Delphine smiled at her, but said to Zoe, “Why do you want to tell that story?”

“I just thought of it. I was telling Isabel about practicing piano before school in the bar there at the hotel, and I thought of that.”

Delphine tossed her head. “It was nothing dramatic. No one was shot or anything. One of the patrons had had a heart attack the night before and fallen down in a corner behind a banquette, under some curtains. He was discovered while Zoe was in there playing her pieces before school.”

“Who discovered him?” said Isabel.

“I think her name was Hortense,” said Delphine. “She would have been the regular cleaner for the lounge.”

“And you were sitting there?” Isabel turned to Zoe.

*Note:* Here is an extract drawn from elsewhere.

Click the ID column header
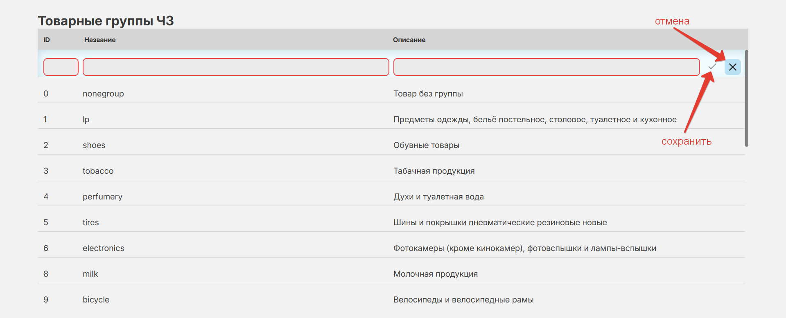The height and width of the screenshot is (318, 786). [x=47, y=40]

“I was sitting on the piano bench, yes. I always practiced for an hour, so I’d been there a while.” She put her hands on the table, picked up her fork, put it down. “It was me. I discovered him. As a rule, I made a beeline from the door to the piano and never went anywhere else in the room. I stayed where I was supposed to be and kept my fingers moving. Before Hortense came in, I saw the foot in its shoe right there by the curtain. It was a brown- and-beige spectator oxford with a capped, pointed toe, and the brown part was either real alligator or fake alligator. I can see it perfectly in my mind’s eye.” She looked around the table, then right at Isabel. “I knew that because I got up and walked across the room for the first time ever, and I stared down at that shoe, then at his trouser cuff, which was cream-colored, then at his knee, and then I went back to the bench and I played through my piece. I didn’t look at his face; the one shoe was enough for me. Then Hortense came in with her vacuum cleaner, and then, a moment later, she screamed.”

The asparagus bisque was good, Isabel thought. She finished it, then ate the grilled asparagus.

Delphine said, “Well, I didn’t even hear about it until later that day, after Zoe had gone off to school. What grade were you in?”

“I was in fifth grade, so I would have been ten.”

Monique took away Isabel’s soup bowl and came back a moment later to set down her next course, a mound of wild rice set upon some leaves of Bibb lettuce, with two slices of grilled eggplant beside it, nicely decorated with a grid of black lines.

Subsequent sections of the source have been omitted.